Uber’s legal problems stemming from their development and deployment of an app known as “Greyball” have not been put behind them. The secret tool attached to the company’s network was, in many cases, a legitimate response to dirty tricks employed by their competitors and dangerous attacks on their drivers by criminals, but it allegedly did a fair bit more. Some of those functions seem to have skirted or crossed the line in terms of the law and now there is a federal investigation into these activities unfolding on the west coast. (Reuters)
The U.S. Department of Justice has begun a criminal investigation into Uber Technologies Inc’s use of a software tool that helped its drivers evade local transportation regulators, two sources familiar with the situation said.
Uber has acknowledged the software, known as “Greyball,” helped it identify and circumvent government officials who were trying to clamp down on Uber in areas where its service had not yet been approved, such as Portland, Oregon…

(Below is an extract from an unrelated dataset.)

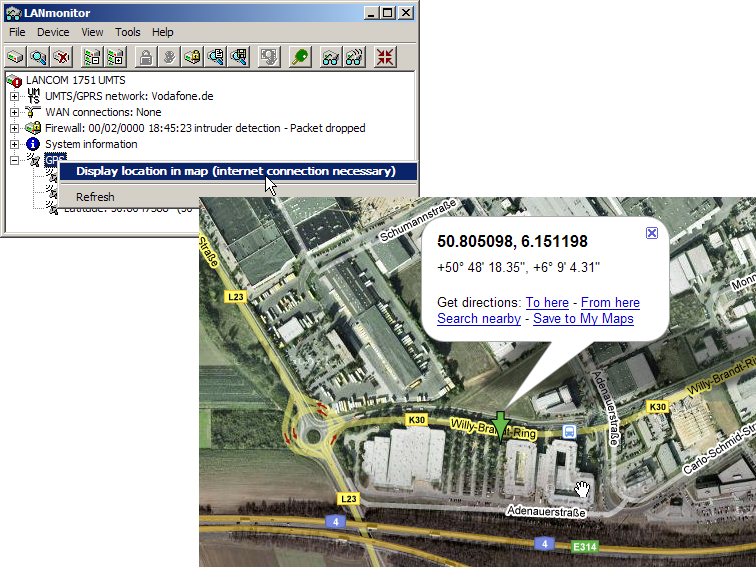Click the Search nearby link
Screen dimensions: 756x567
(479, 319)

The criminal probe could become a significant problem facing the company that is already struggling with an array of recent business and legal issues.

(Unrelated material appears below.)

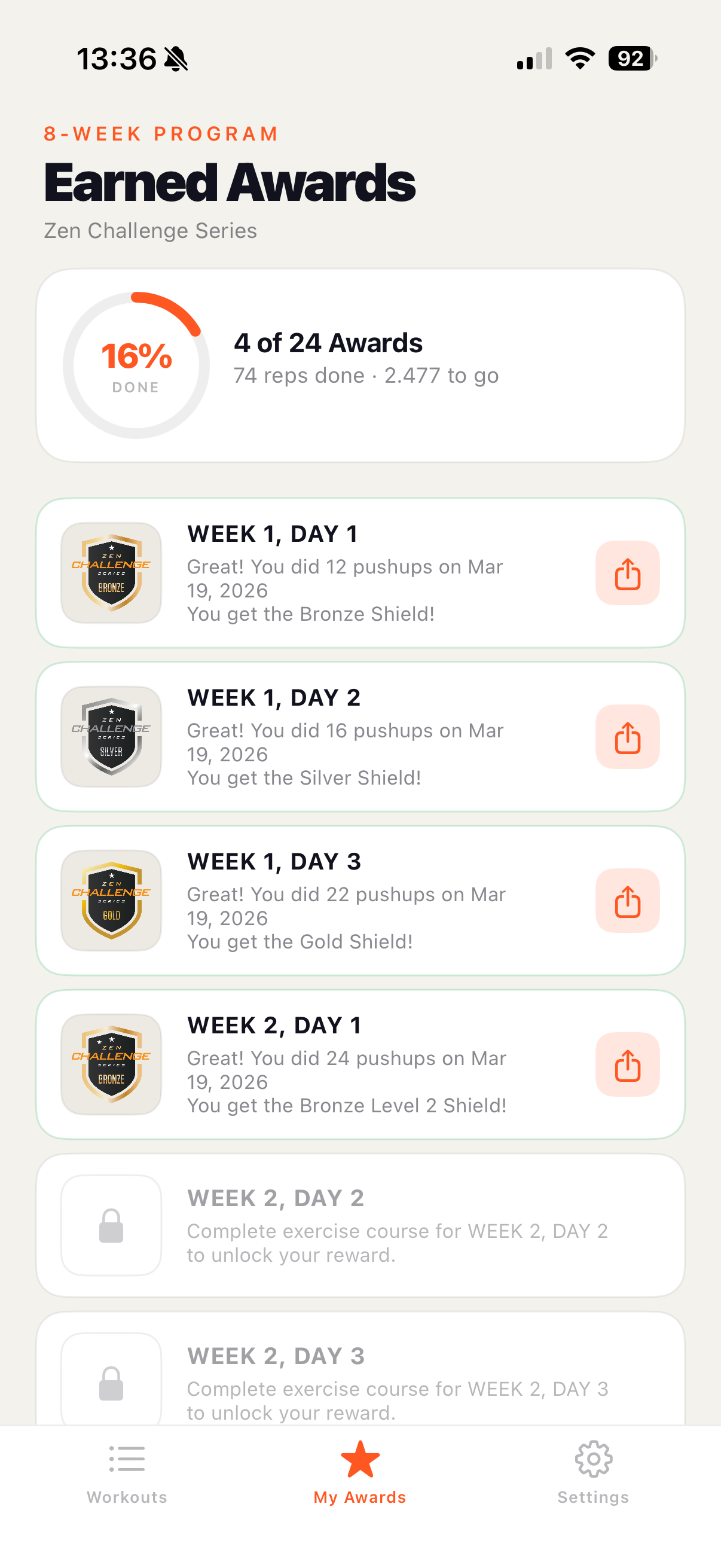Open the Silver shield badge thumbnail

pos(111,737)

An Uber spokesman and the Justice Department declined to comment. Uber lawyers said in letters to Portland authorities, which Portland made public in a report last week, that the Greyball technology was used ”exceedingly sparingly” in that city, before the service was approved there in 2015.
When we first talked about the discovery of the Greyball app back in March, I pointed out that there were a number of very real concerns that Uber was dealing with which gave them legitimate cause to use such a tool. Competitors were flooding the app with false ride requests, criminals were using it to lure cars into dangerous areas so they could rob them and there were the ever present attempts at suppression by municipal governments beholden to the taxi companies and their unions. But there were also disturbing reports (which Uber never clearly denied) that Greyball was being used to make pick-ups in areas where it was still prohibited by law and to weed out ride requests from people the app determined were likely to be law enforcement officers or politicians opposed to the service.

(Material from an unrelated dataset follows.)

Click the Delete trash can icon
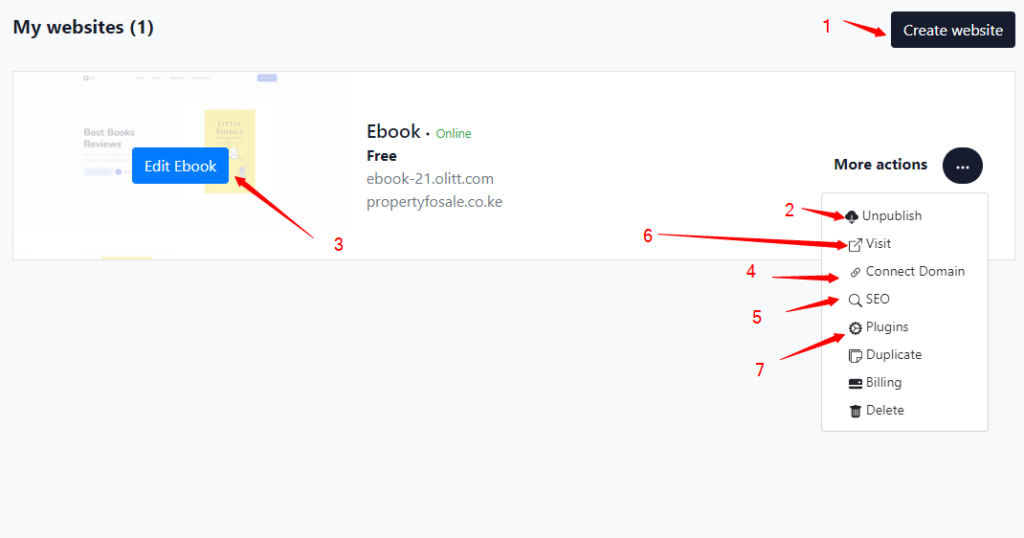This screenshot has height=538, width=1024. [855, 411]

I’m a capitalist right down to the coldest recesses at the bottom of my dark little heart, so I can appreciate the cutthroat nature of the business world and the desire to attack any angle possible to gain an advantage. And that will sometimes involve doing some things which may look a bit dubious from the “fairness” side of the equation, provided they at least tiptoe along the correct side of the line in terms of the law. But if you’re going to go out and (allegedly) engage in activity which you clearly knew was illegal (if it’s obviously being done to evade a law) then you’ve lost the sympathy of many of us.
I’m really not saying all of this to try to help Uber. I’m doing it for me. I love Uber and refuse to call an old school taxi in any area where the service is available. I’d hate to see them wind up being shut down because of stupid, unforced errors involving tangling with the law. Better to beat them in the courts and state legislatures than engage in a high tech street war with the cops.